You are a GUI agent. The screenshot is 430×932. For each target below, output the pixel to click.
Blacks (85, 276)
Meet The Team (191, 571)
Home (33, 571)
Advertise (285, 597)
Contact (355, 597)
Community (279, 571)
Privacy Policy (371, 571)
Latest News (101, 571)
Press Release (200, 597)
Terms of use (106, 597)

TO DO:
In the listing above, the line with "Meet The Team (191, 571)" starts the part to copy. Copy it through the last line exactly, with nothing else.

YOUR SOLUTION:
Meet The Team (191, 571)
Home (33, 571)
Advertise (285, 597)
Contact (355, 597)
Community (279, 571)
Privacy Policy (371, 571)
Latest News (101, 571)
Press Release (200, 597)
Terms of use (106, 597)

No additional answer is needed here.